You can almost feel the disappointment and vague sense of betrayal come off the page when they realised the grim reality

The German authors of a new report into Britain's economic miracle' described themselves as "disturbed" by the state of the British economy. "This is the year when the state sector in the UK as a share of GDP rises above the level in Germany. It's shocking."

They point out that even as the rest of Europe is trying to cut taxes, the UK is "relapsing into high tax and high-regulation sclerosis," says Ambrose Evans-Pritchard in The Telegraph. This backwards slide has only been masked by the housing boom, which has in turn fuelled a debt binge, leaving UK consumers with no savings (compared to an 8.3% savings rate in 1992), and personal debt of £1,343bn, which is higher than annual GDP for the first time ever.

This has left us in no position to weather the coming storms. "The UK is now in worse fiscal shape than almost any other major Western country."

That's not exactly comforting at a time when house price growth - the major driver of our economy for several years now - is slowing. Monetary Policy Committee member Kate Barker has just warned that buy-to-let could be a potential trigger for prices to fall. "A source of weakness could be the buy-to-let market, given a combination of higher interest rates, little change in rents, and reduced expectations of price appreciation." The sector accounted for 12% of mortgage lending in the first half of this year.

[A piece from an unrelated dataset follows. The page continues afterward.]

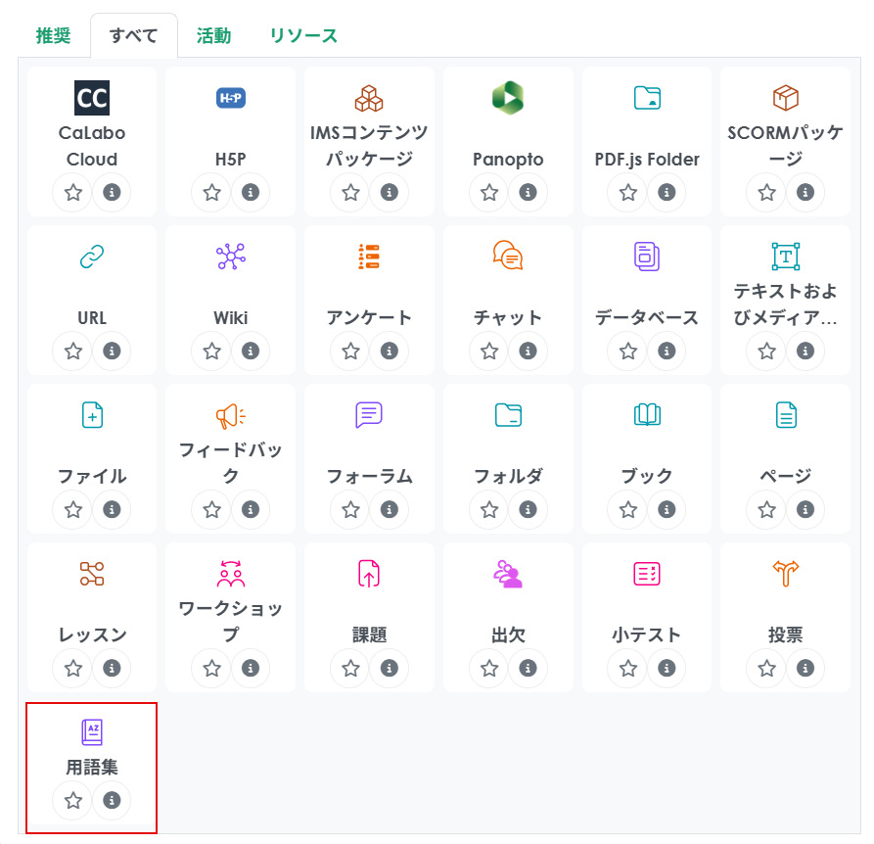Select the 投票 choice icon
Viewport: 874px width, 844px height.
786,574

Martin Waller in his City Diary column in The Times reckons the property market must be on the turn, because stories about people paying stupidly high prices for "daft or inconvenient" properties have dried up. "We haven't seen many broom closets in Chelsea going for six-figure sums of late. Now I hear that a beach hut at posh Southwold, Suffolk, is up for sale with a guide price of £26,000." Seems a lot, but "my spy insists that one such hut went for £42,000 a few years ago."

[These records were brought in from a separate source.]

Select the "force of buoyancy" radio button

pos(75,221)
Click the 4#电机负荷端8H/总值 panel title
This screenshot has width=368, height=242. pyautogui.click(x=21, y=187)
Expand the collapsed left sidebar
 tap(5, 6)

Meanwhile, the other major driver of growth - the money shuffling in the City - is still under pressure from the continuing fall-out from the US housing market collapse. As Damian Reece puts it in The Telegraph: "If our first city sees a slow-down, will our second city be in a position to pick up the baton? Not if it's Birmingham, where unemployment is 7.4% and 20% of the working population have no qualifications."

As Reece points out, our "vast public sector" is "only just countered by a private sector over-reliant on financial markets that look ready to go overboard any moment."

It looks like it won't be long before that comforting mirage of strong growth and prudent management that we've all been told to believe in, shimmers and vanishes from view.

For more on why buy-to-let is the biggest threat to the housing market and by extension the UK economy you should read our most recent RoundTable report on the subject: Are we heading for a house price crash?

If you're not already a subscriber, then why not sign up for a three-week free trial.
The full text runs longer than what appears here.